Richtantwoorden en achtergrond

Hieronder staan theoretische beschrijvingen. De leerlingen moeten vooral hun eigen (goed onderbouwde) weergave geven, zolang ze het terug kunnen brengen op betrouwbare bronnen en begrippen juist hanteren.

Opdracht 1

a. FinTech-ondernemingen specialiseren zich vaak in één product of dienst en concurreren hiermee met de gevestigde partijen. Dit maakt het lastig voor bijvoorbeeld banken die een totaalpakket aanbieden van verschillende diensten/producten. Denk ook aan grotere overhead en duurdere (verouderde) systemen.
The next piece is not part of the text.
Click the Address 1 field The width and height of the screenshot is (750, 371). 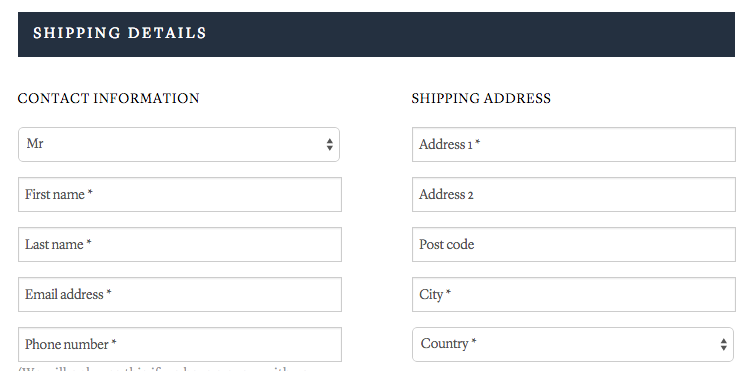pyautogui.click(x=574, y=144)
b. Financiële instellingen kunnen hun expertise, ervaring en klantenbestand benutten om op grote schaal innovaties door te voeren. Ze kunnen bijvoorbeeld de kosten terugbrengen, efficiënter werken en de service verhogen om zo op grote schaal nog concurrerender te zijn.

Opdracht 2

Het gebruik van algoritmes om te handelen kan resulteren in kuddegedrag. Procyclisch betekent dat de beleggingen de bewegingen van de koersen volgen. Dit maakt het systeem instabieler, omdat oplevingen en neergangen worden versterkt.

Het systeem kan daarbij volatieler worden. Denk bijvoorbeeld aan een app die je geld automatisch plaatst bij de bank met hoogste rente. Grootschalig gebruik hiervan zorgt voor een gigantische elasticiteit van spaardeposito’s bij banken.

Opdracht 3

Er zijn talloze definities voor inclusieve groei te vinden. In een artikel op CreateiveMV somt Mariël Voogel enkele karakteristieken op:

  • Het is gericht op welzijn en welvaart voor iedereen;
  • Het waarborgt economische, sociale en territoriale cohesie;
  • Het moderniseert het sociale zekerheidsstelsel en verhoogt de arbeidsparticipatie;
  • Het investeert in het onderwijs, het verwerven van nieuwe vaardigheden en het leren omgaan met een veranderende arbeidsmarkt;
  • Het is duurzaam en groen;
  • Gericht op producten en diensten met lage aanschafkosten, hoge kwaliteit en het voorziet in de behoeften van de consument (met een laag inkomen).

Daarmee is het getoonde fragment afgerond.